Comix – Brownsville di Neil Kleid e Jake Allen
Abbiamo già parlato di Neil Kleid in occasione della recensione del suo The Big Kahn. Kleid ha differenza delle precedenti generazioni di autori di origine ebraico-statunitense non ha diretto la sua creatività solo sul mondo pop-culture dei supereroi, ma ha scritto una serie di storie dove si ripercorre la storia ebraica negli USA.
È la cifra stilistica delle nuove generazioni di autori. Si ripercorre la propria identità e la propria storia attraverso il fumetto.
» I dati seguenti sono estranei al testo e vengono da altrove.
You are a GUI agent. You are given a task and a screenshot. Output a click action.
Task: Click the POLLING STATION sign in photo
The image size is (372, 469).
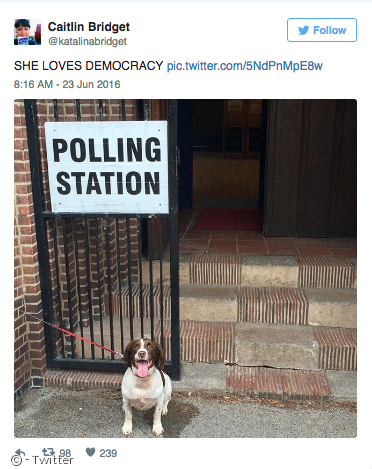[x=107, y=167]
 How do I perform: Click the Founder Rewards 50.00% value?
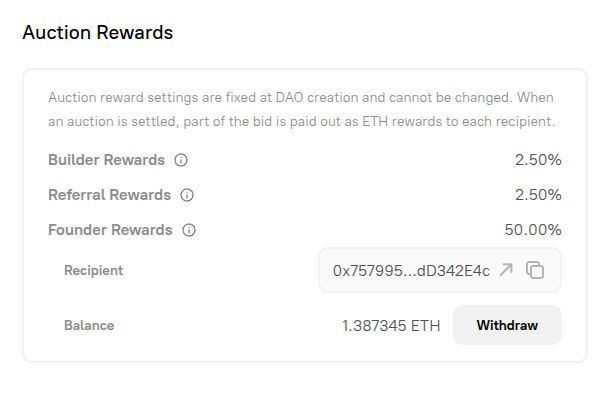pyautogui.click(x=533, y=230)
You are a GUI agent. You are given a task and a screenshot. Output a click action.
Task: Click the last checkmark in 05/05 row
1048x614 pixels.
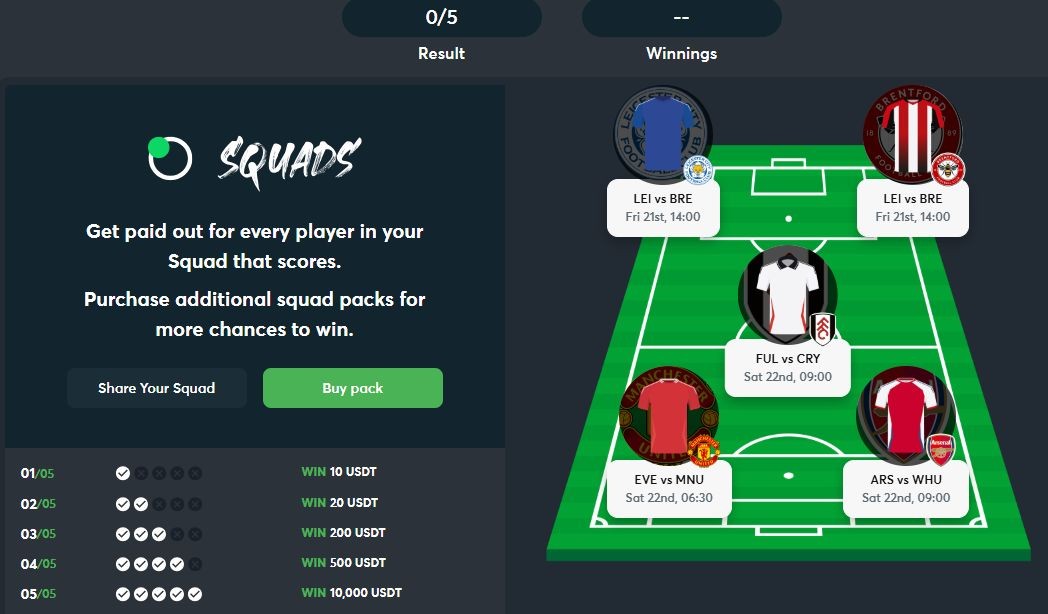click(x=194, y=594)
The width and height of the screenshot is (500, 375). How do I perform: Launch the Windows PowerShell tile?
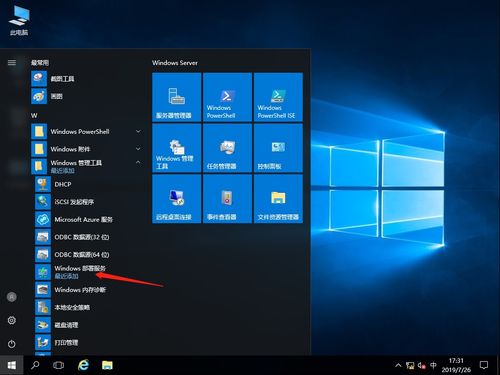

Brownsville tocca un argomento delicato che già Joe Kubert aveva affrontato nel suo “Un gangster ebreo”. Il fumetto scritto da Kleid risulta documentato e strutturato secondo un percorso storico che dagli anni venti racconta la storia dei gangster ebrei di New York, ovviamente la storia si mescola alla più blasonata e famosa mafia italiana.
Significativo questo passaggio:
padre: come ebrei noi viviamo secondo certi codici etici e morali
figlio: lo so papà
padre: gli ebrei lì fuori in strada vivono secondo altri codici, codici illegali. E questo è il mio dilemma. Tu puoi essere ciò che vuoi in America, un dottore, un uomo d’affari o perfino il sindaco. Ma questo è un mondo duro ora. Questi uomini… possono insegnarti a essere duro, come comportarti. Ma possono insegnarti tante altre cose, altri codici. Non voglio stare nella tua situazione, impara a essere duro, ma ricordati che ogni cosa ha un come, un quando e un prezzo.
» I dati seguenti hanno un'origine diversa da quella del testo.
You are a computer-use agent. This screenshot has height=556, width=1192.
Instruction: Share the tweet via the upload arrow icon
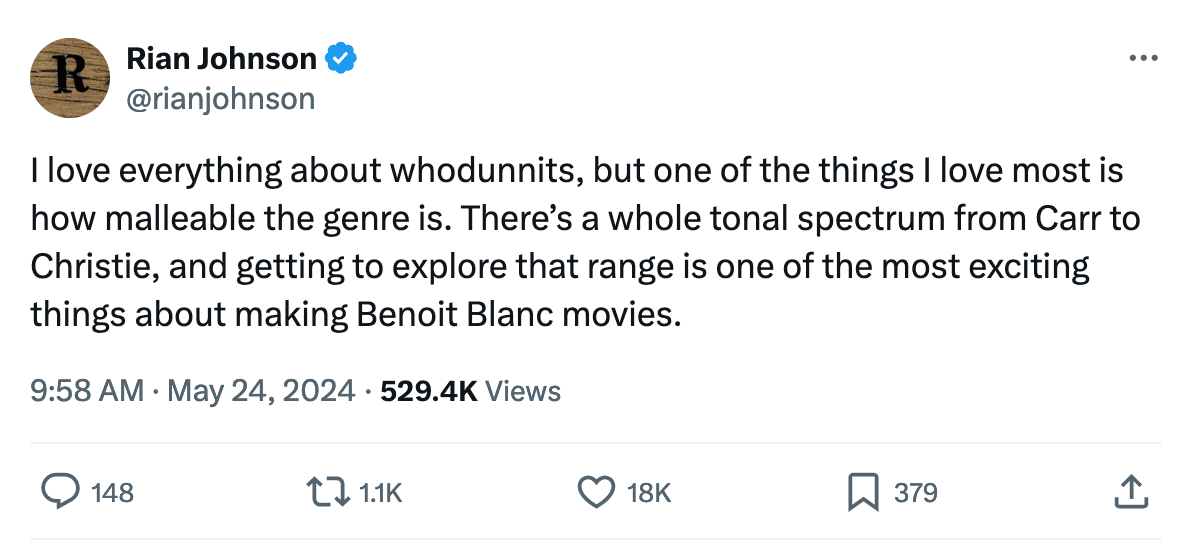(1128, 491)
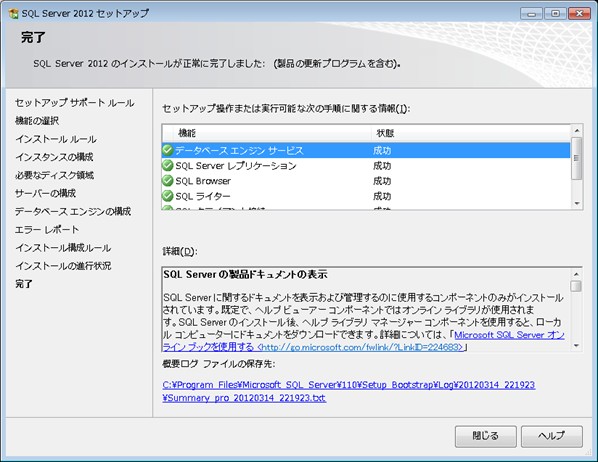Click success icon next to SQL ライター
598x462 pixels.
[167, 196]
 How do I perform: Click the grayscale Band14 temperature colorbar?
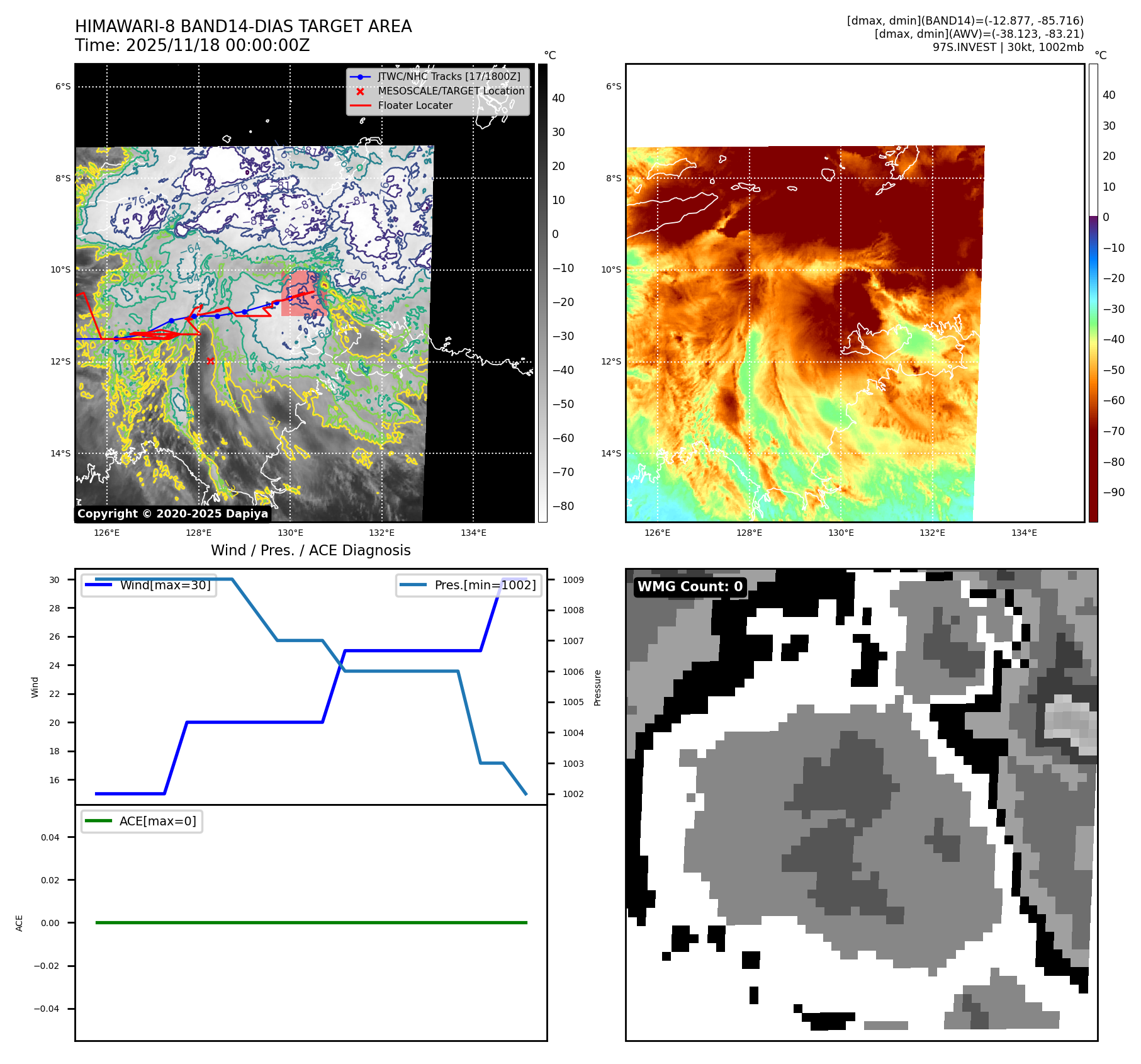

Questo passaggio probabilmente centra il nodo culturale delle gruppi etnici che sono emigrati negli Stati Uniti. Etica, morale, illegalità si confrontano e determinano scelte che alla fine stravolgono la vita nella sua complessità.
Neil Kleid compie un lavoro molto interessante di focalizzazione sulla storia degli emigranti e i loro dilemmi, in questo modo contribuisce in modo significativo a quel lavoro di racconto storico iniziato da Will Eisner sulla storia dell’ebraismo statunitense.
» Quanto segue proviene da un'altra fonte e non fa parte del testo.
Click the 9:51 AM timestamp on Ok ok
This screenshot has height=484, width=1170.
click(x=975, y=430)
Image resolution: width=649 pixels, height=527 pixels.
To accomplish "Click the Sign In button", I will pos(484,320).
A lui si affianca un ottimo disegnatore Jake Allen, che anche se alla prima lettura può sembrare grossolano, si rivela “furbo” nel disegno. Prima di tutto la pagina è costruita secondo una architettura che è figlia di Frank Miller e del suo “Batman il cavaliere oscuro”, e soprattutto scolpisce sul volto dei personaggi pesanti espressioni emotive, che spesso escono dalla pagina per aggredire l’emotività del lettore. Può anzi sembra che le teste siano sproporzionate rispetto al resto del corpo.
Un bel lavoro romanzo, da leggere e forse anche da studiare.